The victim, says Smith, “was an impressionable young woman, 18 years of age… It says a lot about him – to do this on his own wedding night, for crying out loud”. The teenager didn’t reveal this to the original investigation, fearing she would be blamed, but the truth was finally heard in Apelgren’s trial this month.
The pensioner denied all charges but declined to give evidence at his trial. He was found not guilty of murder, but Smith is grateful to the jury for the manslaughter and indecent assault convictions, having worked hard to convince prosecutors to pursue such historical offences.
Smith, who was still at primary school when Eileen was murdered and is now 57, had never worked on a case this old before. He is thankful for the work of his predecessors.
“It was meticulous investigation. They really, really tried to identify the person responsible for Eileen’s death.
“We were all really impressed in the office when we got this old file – everything handwritten, immaculately put together, with a real in-depth analysis of how they worked all those years ago.”
The original team had even used two “decoy operations” – in which female officers bravely posed as sex workers near the crime scene, under the protection of other police nearby, in the hope of drawing out the attacker. They didn’t catch Apelgren, but “other offences were identified during that process, where people were charged for unconnected crimes”, says Smith.

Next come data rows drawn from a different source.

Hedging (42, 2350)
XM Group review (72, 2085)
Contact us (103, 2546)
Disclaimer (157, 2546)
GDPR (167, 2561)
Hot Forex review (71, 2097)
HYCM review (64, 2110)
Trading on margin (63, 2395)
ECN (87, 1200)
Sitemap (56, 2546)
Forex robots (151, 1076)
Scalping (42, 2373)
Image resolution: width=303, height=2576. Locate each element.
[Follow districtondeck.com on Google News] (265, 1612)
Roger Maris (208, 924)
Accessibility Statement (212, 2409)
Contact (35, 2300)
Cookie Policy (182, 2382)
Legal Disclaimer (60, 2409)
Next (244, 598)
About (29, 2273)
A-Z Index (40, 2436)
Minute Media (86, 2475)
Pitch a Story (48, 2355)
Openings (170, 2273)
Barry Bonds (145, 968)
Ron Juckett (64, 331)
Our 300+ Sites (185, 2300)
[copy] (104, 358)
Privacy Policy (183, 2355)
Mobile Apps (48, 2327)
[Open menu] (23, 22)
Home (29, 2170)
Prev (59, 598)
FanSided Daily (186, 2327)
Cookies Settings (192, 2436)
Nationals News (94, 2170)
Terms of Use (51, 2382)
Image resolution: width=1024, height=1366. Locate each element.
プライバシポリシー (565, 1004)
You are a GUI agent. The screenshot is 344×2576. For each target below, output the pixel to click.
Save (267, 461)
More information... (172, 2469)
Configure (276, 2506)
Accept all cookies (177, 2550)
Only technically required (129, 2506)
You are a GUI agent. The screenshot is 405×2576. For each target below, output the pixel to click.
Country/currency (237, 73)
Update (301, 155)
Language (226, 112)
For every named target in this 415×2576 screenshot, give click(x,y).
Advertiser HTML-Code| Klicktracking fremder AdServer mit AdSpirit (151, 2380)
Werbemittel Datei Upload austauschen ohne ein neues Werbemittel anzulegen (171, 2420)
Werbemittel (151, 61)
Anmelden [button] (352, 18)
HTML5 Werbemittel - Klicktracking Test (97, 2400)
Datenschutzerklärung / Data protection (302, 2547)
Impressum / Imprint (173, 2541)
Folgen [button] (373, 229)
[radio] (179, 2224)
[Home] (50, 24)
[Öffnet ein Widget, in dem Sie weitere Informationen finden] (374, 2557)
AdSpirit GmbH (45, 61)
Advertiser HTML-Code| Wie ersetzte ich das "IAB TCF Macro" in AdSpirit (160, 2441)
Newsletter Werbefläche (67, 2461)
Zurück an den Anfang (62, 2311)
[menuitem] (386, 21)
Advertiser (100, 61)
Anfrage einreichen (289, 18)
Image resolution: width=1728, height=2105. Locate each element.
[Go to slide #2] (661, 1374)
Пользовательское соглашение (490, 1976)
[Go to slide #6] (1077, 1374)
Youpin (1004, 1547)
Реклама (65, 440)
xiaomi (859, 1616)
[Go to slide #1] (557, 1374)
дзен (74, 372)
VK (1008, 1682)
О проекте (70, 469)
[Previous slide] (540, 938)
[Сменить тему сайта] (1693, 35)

He hoped to speak with the detectives who worked in the 70s investigation but they are “no longer around”. The only veteran they could find was a sergeant who had staffed the cordon around the crime scene.
“We’re blessed with phones, CCTV and forensic science these days, whereas back then they didn’t have much beyond fingerprints and blood grouping. Obviously they relied on a lot of witness identification.”
It’s the story of Eileen’s short life, the photos from the scene and the thought that nobody had been campaigning on her behalf all these years that make Smith particularly proud of his team for securing Apelgren’s conviction.
“It’s very difficult to drill exactly into her life but it was a troubled one, no doubt about it.” The court heard that when Eileen was 15 she found her mother’s body after she had committed suicide.
“Her father moved on to another partner and I think she just found herself lost, really,” says Smith. Eileen gave birth to a son who died in infancy. She left the family home a few months before she died.
“We think she was working as a sex worker for maybe a year or so,” says the detective. “I look at the black and white photograph of Eileen in this garage block – tossed out of a car, we think, and just left there with her underwear down. It is really tragic.”
He adds: “There were no family or support groups knocking on the door demanding justice or progress in an investigation.” Eileen’s only surviving relative is a half-brother who was five when she was killed and attended the trial.
“This is what we joined this job for,” says Smith. “It’s a vocation for me: bringing people to justice, especially for those who haven’t had the most advantageous upbringings in their life and are vulnerable.”
He feels sad that many women and girls feel desperately let down by the Met after the murder of Sarah Everard by officer Wayne Couzens and other abuses documented in the Baroness Casey Review, but hopes convictions of people like Apelgren even after so many years can gradually help to rebuild trust.
“The majority of people in the police want to do the right stuff, they want to bring horrible people to justice and they want to defend the weak, the people who can’t defend themselves,” he says. “A hell of a lot of good work goes on.”